Quality regression can happen without any deployment. AI systems can degrade when nothing on your side changed: an upstream model provider silently updates their base model, training data becomes stale, or query distribution shifts as new users discover your product. The "what changed recently?" question that anchors every traditional incident investigation may have no answer.

Incidents accrue silently at scale. A SQL injection affects one request. A behavioral regression in an LLM can affect thousands of responses before any human reviewer sees the pattern. Documented AI safety incidents increased 56% from 2023 to 2024, largely because production deployments scaled faster than detection capabilities.

The Four Alert Categories That Actually Matter

When designing AI oncall alerting, you're covering four distinct failure classes — and you need instruments for all of them.

1. Quality degradation

This is the hardest to detect and the most important. Your system is returning 200s with sub-200ms latency while producing outputs that are wrong, harmful, or useless.
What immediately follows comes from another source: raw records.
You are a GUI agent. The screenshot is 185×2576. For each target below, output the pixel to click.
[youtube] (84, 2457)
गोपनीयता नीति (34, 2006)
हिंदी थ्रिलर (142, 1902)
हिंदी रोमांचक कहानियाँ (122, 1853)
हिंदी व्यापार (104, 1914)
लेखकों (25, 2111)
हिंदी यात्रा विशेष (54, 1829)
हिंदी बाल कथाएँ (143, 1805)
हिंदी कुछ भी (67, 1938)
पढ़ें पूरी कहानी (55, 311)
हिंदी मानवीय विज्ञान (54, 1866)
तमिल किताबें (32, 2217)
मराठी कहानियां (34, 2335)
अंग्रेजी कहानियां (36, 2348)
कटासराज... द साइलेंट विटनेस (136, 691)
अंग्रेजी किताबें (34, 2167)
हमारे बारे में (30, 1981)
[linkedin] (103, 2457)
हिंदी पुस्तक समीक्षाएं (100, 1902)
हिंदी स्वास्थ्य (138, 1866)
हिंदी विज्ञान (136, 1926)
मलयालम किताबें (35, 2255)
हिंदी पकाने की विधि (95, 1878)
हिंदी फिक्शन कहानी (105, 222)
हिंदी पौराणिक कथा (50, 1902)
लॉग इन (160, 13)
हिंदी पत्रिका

Quality alerting requires running automated evaluations against sampled production traffic. The approach that works in practice: use an LLM-as-judge to score a random sample of live responses on dimensions relevant to your use case — factual accuracy, task completion, adherence to format constraints, absence of harmful content. Alert when those scores shift by more than two standard deviations from baseline, or when more than 5% of sampled responses fall below a defined quality threshold.

The investment is real: teams report spending six or more months tuning thresholds before quality alerts become reliable enough to page on rather than noise. Multi-metric alerting — combining response quality, user engagement proxies, and session length — reduces false positives by roughly 40% compared to any single signal.

For RAG systems, add faithfulness scoring — is the response grounded in the retrieved context, or is the model confabulating beyond what the sources support? This is the alert that catches corpus drift before it becomes user-visible.

2. Token budget anomalies

Token spend anomalies are one of the most actionable AI-specific signals, because they indicate something structurally wrong with how your system is processing requests — not just a bad output on a specific run.

The GetOnStack incident is the canonical example: context accumulation caused token usage to grow from 5,000 to 80,000+ tokens per session step. That 16x growth ratio was the detectable signal. The absolute cost wasn't unusual yet when the growth started — the ratio of actual to expected tokens was.

Alert on deviation from expected token consumption, not just absolute cost. If your system averages 1,000 tokens per request and a session is consuming 45,000, that's the alert — regardless of whether the bill looks alarming yet.

The critical lesson from the $47K incident: alerts require humans to respond. A hard token cap enforced at the infrastructure layer stops runaway costs automatically. Soft alerts and hard limits serve different purposes. Alert at 70% of session budget; kill at 100%. The kill should require no human intervention at 2 AM.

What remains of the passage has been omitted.